**DIRECTIONS:** Can you retype every record below exactly as written?

**SUPPLIED DATA:**
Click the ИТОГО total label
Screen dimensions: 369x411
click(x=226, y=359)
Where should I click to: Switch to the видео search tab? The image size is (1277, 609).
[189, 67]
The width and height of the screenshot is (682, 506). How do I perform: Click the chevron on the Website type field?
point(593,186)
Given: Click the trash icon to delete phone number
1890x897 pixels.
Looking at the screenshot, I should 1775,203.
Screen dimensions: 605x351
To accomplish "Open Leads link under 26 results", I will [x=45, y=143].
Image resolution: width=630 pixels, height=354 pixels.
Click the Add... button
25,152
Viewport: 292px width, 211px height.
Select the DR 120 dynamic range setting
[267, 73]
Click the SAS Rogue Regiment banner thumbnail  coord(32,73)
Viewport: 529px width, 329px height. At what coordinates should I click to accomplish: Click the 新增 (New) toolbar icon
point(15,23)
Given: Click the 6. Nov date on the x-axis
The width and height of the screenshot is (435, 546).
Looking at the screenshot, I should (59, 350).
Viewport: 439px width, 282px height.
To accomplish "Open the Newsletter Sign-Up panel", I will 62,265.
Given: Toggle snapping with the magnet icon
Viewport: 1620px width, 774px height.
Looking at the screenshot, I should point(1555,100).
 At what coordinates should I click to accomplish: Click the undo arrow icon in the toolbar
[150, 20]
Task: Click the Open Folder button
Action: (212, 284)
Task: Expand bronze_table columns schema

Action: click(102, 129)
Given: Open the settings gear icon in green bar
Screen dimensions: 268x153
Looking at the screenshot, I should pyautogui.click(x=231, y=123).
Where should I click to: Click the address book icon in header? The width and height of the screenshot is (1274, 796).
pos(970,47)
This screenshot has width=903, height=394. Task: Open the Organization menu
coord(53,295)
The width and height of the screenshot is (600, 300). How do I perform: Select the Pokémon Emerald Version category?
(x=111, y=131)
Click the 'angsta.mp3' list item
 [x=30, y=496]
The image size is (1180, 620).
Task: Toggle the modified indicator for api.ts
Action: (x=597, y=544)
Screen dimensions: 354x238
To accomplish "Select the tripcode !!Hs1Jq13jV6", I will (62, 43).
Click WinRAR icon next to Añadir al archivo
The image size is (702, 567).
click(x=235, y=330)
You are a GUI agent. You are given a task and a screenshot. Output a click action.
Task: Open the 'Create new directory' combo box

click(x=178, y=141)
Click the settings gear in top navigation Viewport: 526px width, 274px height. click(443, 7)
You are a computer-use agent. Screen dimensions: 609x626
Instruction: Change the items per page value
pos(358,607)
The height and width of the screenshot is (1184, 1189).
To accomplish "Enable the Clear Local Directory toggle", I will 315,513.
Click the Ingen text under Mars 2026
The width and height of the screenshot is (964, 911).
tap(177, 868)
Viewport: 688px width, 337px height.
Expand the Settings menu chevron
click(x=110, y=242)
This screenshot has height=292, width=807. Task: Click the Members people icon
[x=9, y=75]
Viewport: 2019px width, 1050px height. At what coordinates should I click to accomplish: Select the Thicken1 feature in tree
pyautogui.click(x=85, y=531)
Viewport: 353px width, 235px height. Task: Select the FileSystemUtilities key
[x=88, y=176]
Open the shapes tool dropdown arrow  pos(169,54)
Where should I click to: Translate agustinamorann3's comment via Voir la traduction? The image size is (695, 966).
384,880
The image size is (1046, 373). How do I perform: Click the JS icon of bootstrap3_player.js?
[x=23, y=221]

**FINISHED EXERCISE:**
Click the ИТОГО total label
Screen dimensions: 369x411
click(x=226, y=359)
Where should I click to: Switch to the видео search tab? The image size is (1277, 609).
[189, 67]
The width and height of the screenshot is (682, 506). How do I perform: Click the chevron on the Website type field?
point(593,186)
Given: Click the trash icon to delete phone number
1890x897 pixels.
Looking at the screenshot, I should 1775,203.
Screen dimensions: 605x351
To accomplish "Open Leads link under 26 results", I will [x=45, y=143].
Image resolution: width=630 pixels, height=354 pixels.
Click the Add... button
25,152
Viewport: 292px width, 211px height.
Select the DR 120 dynamic range setting
[267, 73]
Click the SAS Rogue Regiment banner thumbnail  coord(32,73)
Viewport: 529px width, 329px height. At what coordinates should I click to accomplish: Click the 新增 (New) toolbar icon
point(15,23)
Given: Click the 6. Nov date on the x-axis
The width and height of the screenshot is (435, 546).
Looking at the screenshot, I should (59, 350).
Viewport: 439px width, 282px height.
To accomplish "Open the Newsletter Sign-Up panel", I will 62,265.
Given: Toggle snapping with the magnet icon
Viewport: 1620px width, 774px height.
Looking at the screenshot, I should point(1555,100).
 At what coordinates should I click to accomplish: Click the undo arrow icon in the toolbar
[150, 20]
Task: Click the Open Folder button
Action: (212, 284)
Task: Expand bronze_table columns schema

Action: click(102, 129)
Given: Open the settings gear icon in green bar
Screen dimensions: 268x153
Looking at the screenshot, I should pyautogui.click(x=231, y=123).
Where should I click to: Click the address book icon in header? The width and height of the screenshot is (1274, 796).
pos(970,47)
This screenshot has width=903, height=394. Task: Open the Organization menu
coord(53,295)
The width and height of the screenshot is (600, 300). How do I perform: Select the Pokémon Emerald Version category?
(x=111, y=131)
Click the 'angsta.mp3' list item
 [x=30, y=496]
The image size is (1180, 620).
Task: Toggle the modified indicator for api.ts
Action: (x=597, y=544)
Screen dimensions: 354x238
To accomplish "Select the tripcode !!Hs1Jq13jV6", I will (62, 43).
Click WinRAR icon next to Añadir al archivo
The image size is (702, 567).
click(x=235, y=330)
You are a GUI agent. You are given a task and a screenshot. Output a click action.
Task: Open the 'Create new directory' combo box

click(x=178, y=141)
Click the settings gear in top navigation Viewport: 526px width, 274px height. click(443, 7)
You are a computer-use agent. Screen dimensions: 609x626
Instruction: Change the items per page value
pos(358,607)
The height and width of the screenshot is (1184, 1189).
To accomplish "Enable the Clear Local Directory toggle", I will 315,513.
Click the Ingen text under Mars 2026
The width and height of the screenshot is (964, 911).
tap(177, 868)
Viewport: 688px width, 337px height.
Expand the Settings menu chevron
click(x=110, y=242)
This screenshot has height=292, width=807. Task: Click the Members people icon
[x=9, y=75]
Viewport: 2019px width, 1050px height. At what coordinates should I click to accomplish: Select the Thicken1 feature in tree
pyautogui.click(x=85, y=531)
Viewport: 353px width, 235px height. Task: Select the FileSystemUtilities key
[x=88, y=176]
Open the shapes tool dropdown arrow  pos(169,54)
Where should I click to: Translate agustinamorann3's comment via Voir la traduction? The image size is (695, 966).
384,880
The image size is (1046, 373). How do I perform: Click the JS icon of bootstrap3_player.js?
[x=23, y=221]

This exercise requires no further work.